On June 15, 2012, the Secretary of Homeland Security announced that certain people who came to the United States as children and meet several guidelines may request consideration of deferred action for a period of two years, subject to renewal. They are also eligible for work authorization. Deferred action is a use of prosecutorial discretion to defer removal action against an individual for a certain period of time. Deferred action does not provide lawful status.

The DACA is only a 2 year deferal and does not grant citizenship or permanent residency for anyone. The program is unconstitutional and only delays the inevitable.

Obama’s unconstitutional Dreamer act will be finally finished. He should have never put it in place to begin with.

Get ready for a full scale assault on the President with all sorts of baloney about the DACA from the liberal media, Democrats, and all the fake traitor Republicans like Paul Ryan, Lindsay Graham, and John Mccain.

Politico reports:

President Donald Trump has decided to end the Obama-era program that grants work permits to undocumented immigrants who arrived in the country as children, according to two sources familiar with his thinking. Senior White House aides huddled Sunday afternoon to discuss the rollout of a decision likely to ignite a political firestorm — and fulfill one of the president’s core campaign promises.
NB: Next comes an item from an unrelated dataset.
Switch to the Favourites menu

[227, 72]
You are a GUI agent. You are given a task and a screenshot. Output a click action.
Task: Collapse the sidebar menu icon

Trump has wrestled for months with whether to do away with the Deferred Action for Childhood Arrivals, known as DACA. He has faced strong warnings from members of his own party not to scrap the program and struggled with his own misgivings about targeting minors for deportation.

Conversations with Attorney General Jeff Sessions, who argued that Congress — rather than the executive branch — is responsible for writing immigration law, helped persuade the president to terminate the program, the two sources said, though White House aides caution that — as with everything in the Trump White House — nothing is set in stone until an official announcement has been made.

In a nod to reservations held by many lawmakers, the White House plans to delay the enforcement of the president’s decision for six months, giving Congress a window to act, according to one White House official. But a senior White House aide said that chief of staff John Kelly, who has been running the West Wing policy process on the issue, “thinks Congress should’ve gotten its act together a lot longer ago.”

Trump is expected to announce his decision on Tuesday, and the White House informed House Speaker Paul Ryan of the president’s decision on Sunday morning, according to a source close to the administration. Ryan had said during a radio interview on Friday that he didn’t think the president should terminate DACA, and that Congress should act on the issue.